**Required task A:**
Print the passage of the aircraft build log starting with "I then traced" and going on through "do it later.".
**Required task B:**
For each statement below, say whether the aircraft build log agrees with it, answering yes or no and quoting the deciding words: (i) the heat shields are made from 2024 aluminum; (ii) the tire was filled to about 50 PSI; (iii) the heat shields were cut out with a jig saw.
**Required task C:**
In the aircraft build log, what is the maximum pressure for the tire and tube combination?

**Source excerpt:**
● ● ● ● ●
So, round #2 I followed the sage advice of Frank Sinatra and, “Did it my way!” by not adding any air, clamping the tire down to ensure that none of the tube would get pinched, then bolted it together and filled ‘er up to about 50 PSI (70 PSI is max on this tire/tube combo). Voila! It worked!
Note that each time I did use talcum/baby powder to reduce the friction of tube going into tire.
Also, I will order a couple more tubes from ACS later this evening.
After messing around with tube & tires, I spent a couple of hours making a few phone calls before returning back down to the shop.
2 February 2016 — In the pic below you can see the paper template that I will finish tweaking in order to cut out the 0.09″ thick 6061 aluminum heat shields for the lower gear legs (as per CPs). I’m using 6061 vs 2024 since it is more corrosion resistant, and that will be a definite benefit in the lower gear & wheel well environment.
Here’s the lower gear heat shield test fitted onto the wheel brake assembly.
3 February 2016 — I got a late start today so I didn’t get nearly as much done as I wanted to tonight.
I figured at some point I should add a selfie for the FAA, so here it is!
I then traced the gear leg brake disk heat shield template onto the 0.09″ thick 6061 Aluminum plate for cutting. Again, I’m using 6061 Aluminum as a heat shield since it’s much more corrosive resistant than 2024 aluminum, and in this application, strength is not really required.
I then cut out the heat shields using my jig saw.
I then test fitted the axle mounting flanges on the heat shields. So far, so good!
I pulled the gear out tonight to clean it up & then mount it, but then I realized that I needed to sand the entire gear bow in preparation for attaching & glassing the gear fairing to it. It was too late to undertake a big sanding job, so I’ll do it later.
5 February 2016 — Due to prepping for a Superbowl Party that I’ll be having at the house on Sunday, I didn’t get any work done on the plane yesterday.
Today I mounted the extended firewall to the aft fuselage early on in the day.
Here’s a shot showing approximately what the new profile of the aft fuselage will be when the plane is finished. Of course this is upside down, but clearly the width & bulk of the fuselage will be extended aft to create more of a “boat” shape vs. the traditional swoop of the old P-51 style inlet. In short, my Long-EZ will have the same profile as one that has a NACA scoop intake.
That being said, I will have a 3″ round air scoop, somewhat like James Redmon has on his Berkut 13, that will run from aft of the landing brake and slowly meld into the bottom hell hole area so that it should (still in design phase) dive aft into the firewall and flow into the lower cowling skin. Thus, I guess my EZ will look a tad different than all the NACA-scooped EZs.
I had pulled the main landing gear bow out a few days ago, but just this evening –with the help of my buddy Greg– I sanded down the gear legs for the eventual adding of the gear fairings, and then (re)mounted the main landing gear bow back onto the fuselage.
Although there was the usual fight to get the bolts in, I was pleased that in the end, after a few years of the gear being off & redoing the washers on the mount extrusions, that the gear fit back into the mounts with only a little bit of banging with the hammer required.
Here’s a vertical shot of the main gear legs.
● ● ● ● ●
**Material:**
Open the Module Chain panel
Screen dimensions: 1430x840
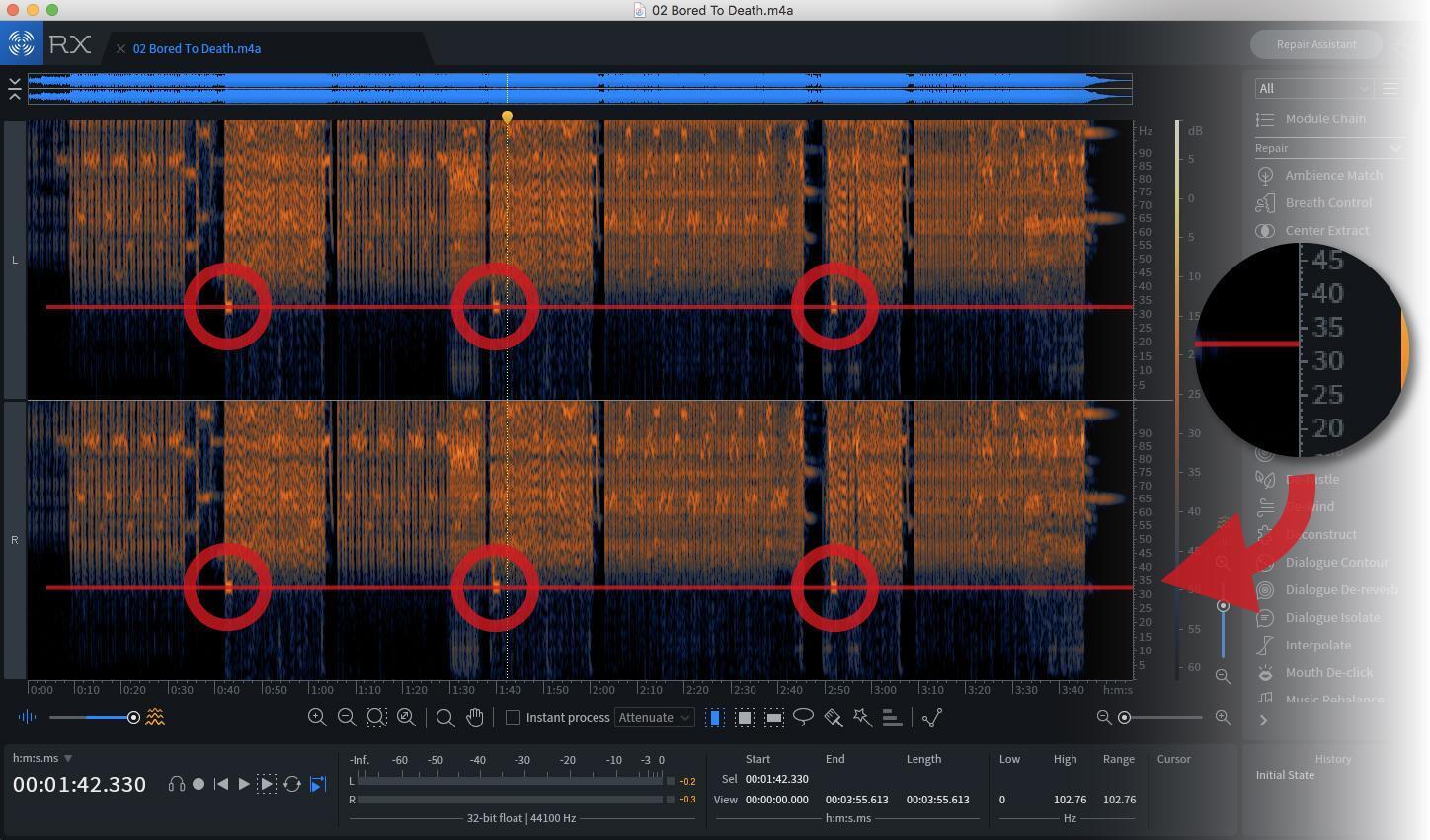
● ● ● ● ●
**Expected output A:**
I then traced the gear leg brake disk heat shield template onto the 0.09″ thick 6061 Aluminum plate for cutting. Again, I’m using 6061 Aluminum as a heat shield since it’s much more corrosive resistant than 2024 aluminum, and in this application, strength is not really required.
I then cut out the heat shields using my jig saw.
I then test fitted the axle mounting flanges on the heat shields. So far, so good!
I pulled the gear out tonight to clean it up & then mount it, but then I realized that I needed to sand the entire gear bow in preparation for attaching & glassing the gear fairing to it. It was too late to undertake a big sanding job, so I’ll do it later.

**Expected output B:**
(i) No: "I’m using 6061 vs 2024 since it is more corrosion resistant"
(ii) Yes: "filled ‘er up to about 50 PSI"
(iii) Yes: "I then cut out the heat shields using my jig saw."

**Expected output C:**
70 PSI.